Metabolic Determinants of the Progression of Aortic Stenosis (PROGRESSA)

September 20, 2021 updated by: Philippe Pibarot, Laval University

Metabolic Determinants of the Progression of Aortic Stenosis - PROGRESSA Study

Calcific aortic stenosis (AS) has become the most common cardiac disease after coronary artery disease and hypertension. Unfortunately no medical therapies have been proven to decrease either the progression of valve stenosis or the resulting adverse effects on myocardial remodeling and function. In light of the studies performed in PROGRESSA, it becomes obvious that: i) AS is a complex and actively regulated process that involves the interaction of several pathways including lipid infiltration and retention, chronic inflammation, osteogenic activation, and active mineralization within the valvular tissues; ii) AS is not a disease strictly limited to the aortic valve but rather a systemic disease that often involves calcification and stiffening of the aorta and impairment of LV function as a consequence of pressure overload. Our findings suggest that the dysmetabolic milieu linked to visceral obesity may accelerate the deterioration of the structure and function not only of the aortic valve but also of the aorta and of the left ventricle.
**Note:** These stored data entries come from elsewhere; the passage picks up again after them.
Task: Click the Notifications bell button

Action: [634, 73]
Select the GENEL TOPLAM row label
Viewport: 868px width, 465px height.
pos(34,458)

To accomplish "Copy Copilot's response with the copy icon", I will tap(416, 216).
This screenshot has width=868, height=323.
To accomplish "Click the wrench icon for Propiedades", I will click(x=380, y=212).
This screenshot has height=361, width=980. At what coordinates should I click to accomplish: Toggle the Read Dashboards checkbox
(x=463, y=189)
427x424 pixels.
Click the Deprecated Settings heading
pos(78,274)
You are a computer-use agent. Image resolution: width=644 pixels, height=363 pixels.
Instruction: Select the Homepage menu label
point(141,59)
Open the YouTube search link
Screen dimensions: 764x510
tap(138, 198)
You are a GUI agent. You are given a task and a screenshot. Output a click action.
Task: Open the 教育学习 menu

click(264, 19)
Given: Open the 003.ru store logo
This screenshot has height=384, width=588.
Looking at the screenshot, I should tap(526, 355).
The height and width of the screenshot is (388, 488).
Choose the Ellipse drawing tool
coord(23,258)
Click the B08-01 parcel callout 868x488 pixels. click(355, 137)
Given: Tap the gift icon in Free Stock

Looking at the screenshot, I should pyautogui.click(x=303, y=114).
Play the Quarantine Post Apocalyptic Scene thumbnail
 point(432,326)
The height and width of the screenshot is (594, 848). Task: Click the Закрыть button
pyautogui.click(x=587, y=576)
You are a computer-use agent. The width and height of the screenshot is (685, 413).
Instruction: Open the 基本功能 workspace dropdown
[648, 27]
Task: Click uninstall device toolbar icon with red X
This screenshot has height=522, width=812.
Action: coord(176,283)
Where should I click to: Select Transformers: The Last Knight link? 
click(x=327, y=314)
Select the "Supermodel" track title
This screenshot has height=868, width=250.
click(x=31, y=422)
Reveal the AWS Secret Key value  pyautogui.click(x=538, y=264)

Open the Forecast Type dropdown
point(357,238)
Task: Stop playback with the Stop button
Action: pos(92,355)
These findings open new avenues of research and provide strong impetus for the elaboration of prospective studies focusing on the "valvulo-metabolic risk" in AS.

The general hypotheses are: The metabolic abnormalities linked to visceral obesity accelerate (1) the progression of valvular calcification and stenosis, aortic calcification and stiffness; (2) the progression of myocardial fibrosis and dysfunction.

The general objectives of the study are to elucidate the mechanisms implicated in the pathogenesis of AS and to identify the metabolic factors that determine the progression of: i) aortic valve calcification and stenosis; ii) myocardial fibrosis and dysfunction; and iii) clinical outcomes.

This study will contribute to identifying the key metabolic determinants of AS progression and will pave the way for the future development of non surgical therapies for this disease. The results of this study would provide strong support to the realization of randomized trial to test the efficacy of lifestyle modification program or new pharmacological treatment aiming at the reduction of visceral fat and associated metabolic abnormalities in the AS population. Furthermore, this study will contribute to the identification of novel blood and imaging biomarkers of faster disease progression, which will help to optimize risk stratification and timing of AVR in the AS population.

Study Overview

Detailed Description

The hypotheses are: (1) The metabolic abnormalities linked to visceral obesity increase: i) the progression of aortic valve calcification and stenosis, of aortic calcification and stiffness, and thereby of the global hemodynamic load imposed on the LV; ii) the progression of myocardial hypertrophy, fibrosis, and dysfunction, iii) the loss in bone mineral density, and iv) the occurrence of adverse events in patients with AS. (2) Specifically, insulin resistance, the small, dense LDL and HDL phenotypes, enhanced oxidative stress & inflammatory state, and activation of the RAS act synergistically to: i) promote infiltration, retention, and modification of lipids within the valvular and arterial tissues, ii) enhance the inflammatory and osteoblastic response to oxidized lipids, iii) activate apoptosis of VICs and apoptosis-mediated calcification of the aortic valve and aorta, iv) promote osteoclastic activity and demineralization within the bone tissues (calcification paradox) (Figs. 1&6). These mechanisms predominate in the middle-aged patients, whereas imbalance in nuclear coregulators, alteration of adipokine system, dysregulation of mineral metabolism, and loss calcification inhibitors are the main contributing mechanisms in the elderly (Figs. 1,5,6). The contribution of visceral obesity to disease progression is more important in the patients with mildly or moderately calcified valves than in those with heavily calcified valves. In the latter, further progression of calcification and stenosis is predominantly influenced dysregulation of mineral metabolism. (3) The alteration of the myocardial energetic substrates and of the protein synthesis/degradation balance associated with visceral obesity and insulin resistance amplify the development of myocardial hypertrophy and fibrosis in response to pressure overload and accelerates the progression to myocardial dysfunction (Figs. 7&8). The adverse LV remodelling and fibrosis resulting from the synergistic effects of pressure overload and dysmetabolism predispose to the occurrence of paradoxical low flow AS and cardiac events.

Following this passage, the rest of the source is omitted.